French bank's freeze on funds raises credit market worries

As Wall Street plunged more than 380 points Thursday, specialist Jason Blatt assessed the damage on the floor of the New York Stock Exchange. The drop occurred after a French bank said it was freezing three funds that invested in U.S. subprime mortgages because it was unable to properly value their assets.

Wall Street’s deepening fears about a spreading credit crunch sent stocks plunging again Thursday, with the Dow Jones industrials extending their series of triple-digit swings and falling more than 380 points.

The catalyst for the market’s latest skid: a French bank’s announcement that it was freezing three funds that invested in U.S. subprime mortgages, raising the specter of widening problems in the U.S. credit market.

“We’re seeing a lot of fallout from the subprime mortgage debacle that we’re in,” said Matt Neis, a financial consultant for A.G. Edwards in Lawrence, who spent much of Thursday updating, advising and counseling about 50 of his clients. “We’re actually seeing a lot of good news from corporate earnings reports – Target exceeded expectations – so we’re seeing a lot of good news out there, but it’s being overshadowed by the subprime mortgage worries.”

The idea that anyone – institutions, investors, companies, individuals – can’t always get money when they need it unnerved a stock market that has suffered through weeks of volatility triggered by concerns about tight credit and bad subprime mortgages, analysts said.

The broader Standard & Poor’s 500 index fell 44.40, or 2.96 percent, to close Thursday at 1,453.09.

Before Thursday, the S&P had its best three-day winning streak in nearly five years.
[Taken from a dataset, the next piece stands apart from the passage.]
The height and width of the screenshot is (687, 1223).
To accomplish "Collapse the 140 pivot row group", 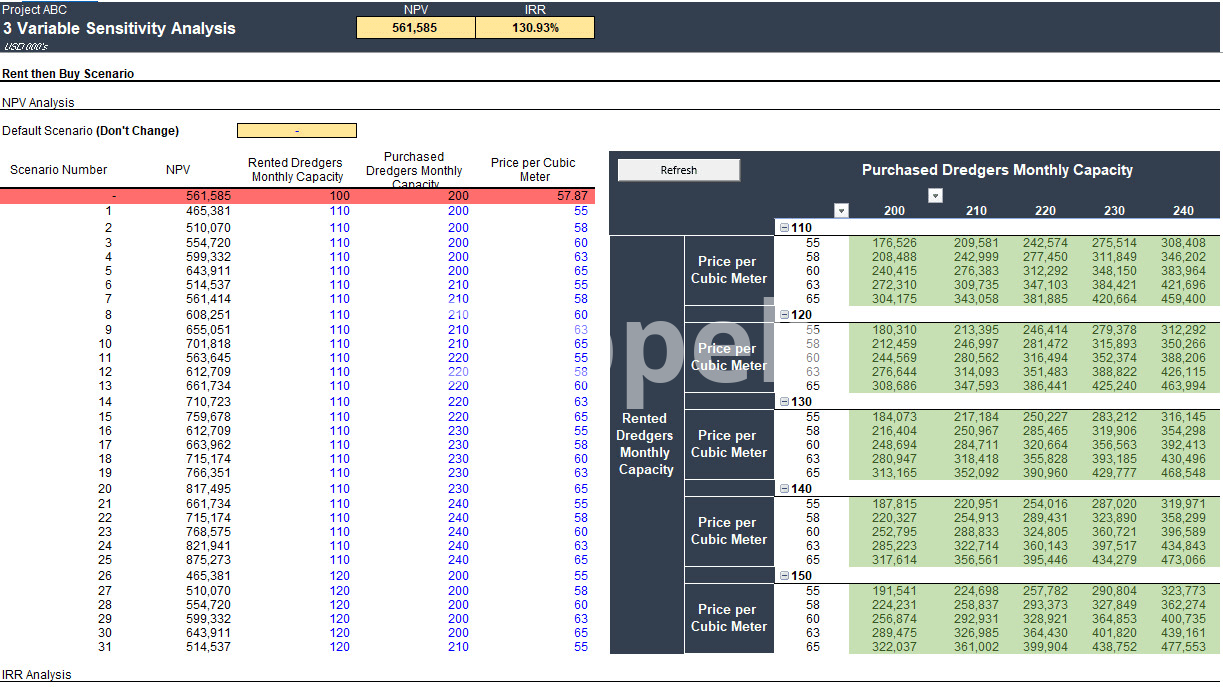I will (x=784, y=488).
But the latest pullback was the biggest point drop and percentage loss for the Dow and the S&P since a market decline Feb. 27.

The Nasdaq composite index fell 56.49, or 2.16 percent, to 2,556.49. On Wednesday, it had posted its biggest point gain in more than year. And while Thursday’s loss was sharp, Aug. 3’s was more severe.

A move Thursday by the European Central Bank to provide more cash to money markets intensified Wall Street’s angst. Although the bank’s loan of more than $130 billion in overnight funds to banks at a low rate of 4 percent was intended to calm investors, Wall Street saw it as confirmation of credit market problems. It was the ECB’s biggest injection ever.

The Federal Reserve added a larger-than-normal $24 billion in temporary reserves to the U.S. banking system.

The concerns that arose in Europe and spilled onto Wall Street underscored the potential worldwide ramifications of an implosion of some subprime loans and perhaps also weakened arguments that strength in the global economy could help keep profit growth going in the U.S. among large companies that do business overseas.

“We knew this was coming,” Neis said. “We don’t know how long it will last, but we don’t believe it will be two or three years. We think it’s a short-term fluctuation in the market. :

“Six months from now we’ll probably move on to some other problem to deal with.”

For now, he said, he’s advising his clients not to panic, and to take advantage of the opportunities that lower prices for stocks can afford.

“Short-term drops in the market are a long-term investor’s best friend,” Neis said.